Collected data entries
━━━━━━━━━━━━━━━━
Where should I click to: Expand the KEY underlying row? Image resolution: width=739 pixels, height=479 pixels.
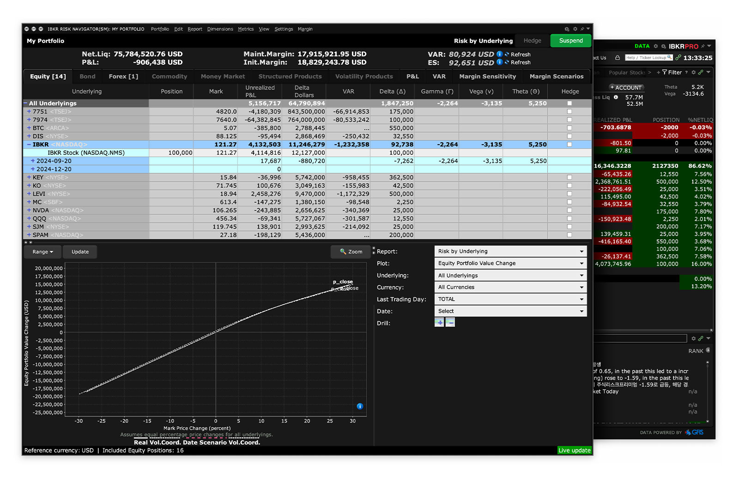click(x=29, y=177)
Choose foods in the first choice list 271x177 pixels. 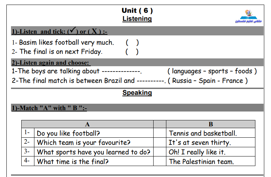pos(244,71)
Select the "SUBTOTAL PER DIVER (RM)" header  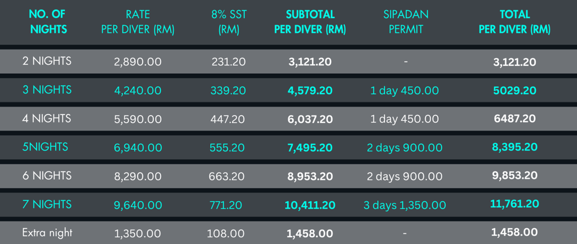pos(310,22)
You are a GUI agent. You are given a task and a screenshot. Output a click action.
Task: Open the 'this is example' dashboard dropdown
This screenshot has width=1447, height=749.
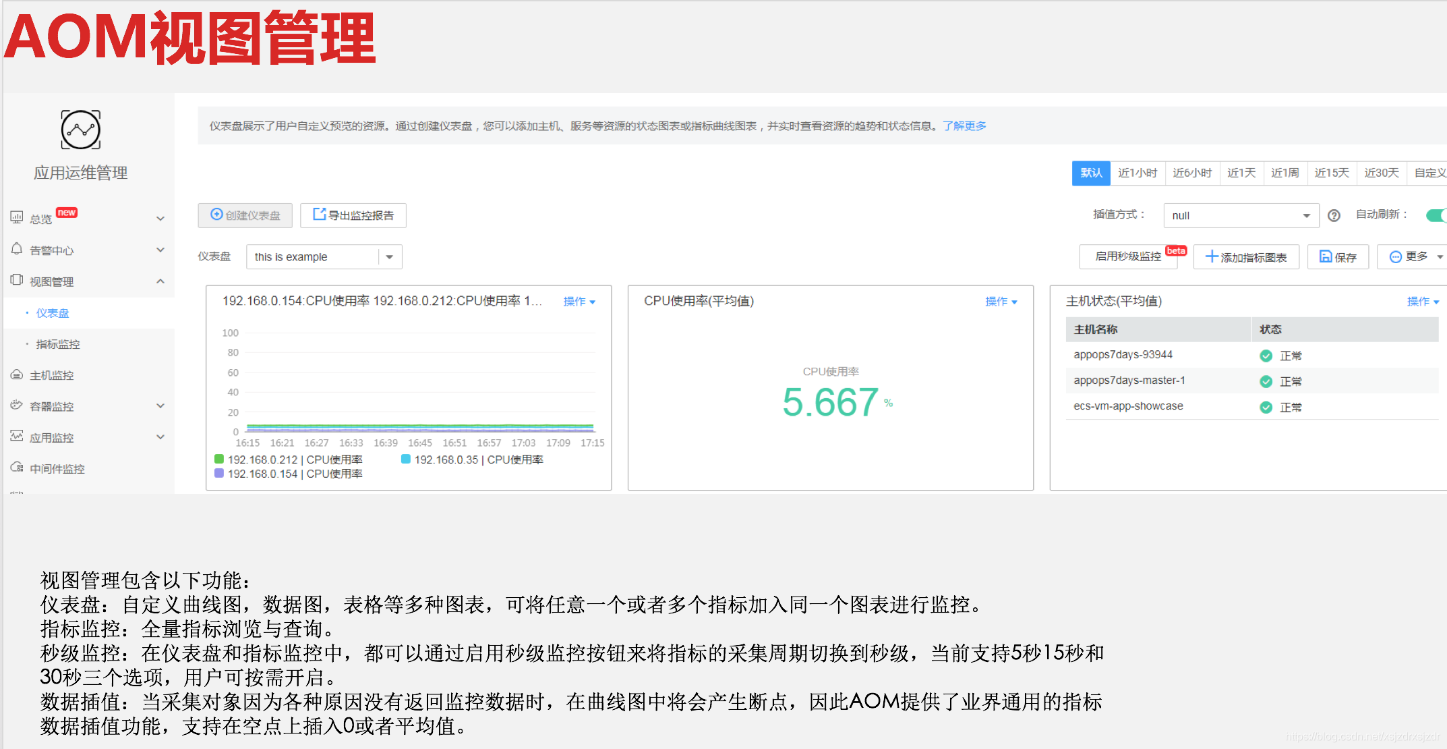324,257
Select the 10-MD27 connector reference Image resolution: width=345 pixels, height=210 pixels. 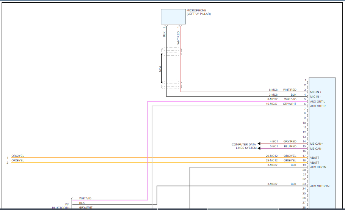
━━━━━━━━━━━━━━━━
▸ Task statement
Reproduce the rows from the line containing "You are a GUI" through the end of the rows, and leave the pictures out.

▸ Output for this task
You are a GUI agent. You are given a task and a screenshot. Output a click action.
Task: Open the 'this is example' dashboard dropdown
This screenshot has width=1447, height=749.
324,257
Select the 10-MD27 connector reference Image resolution: width=345 pixels, height=210 pixels. 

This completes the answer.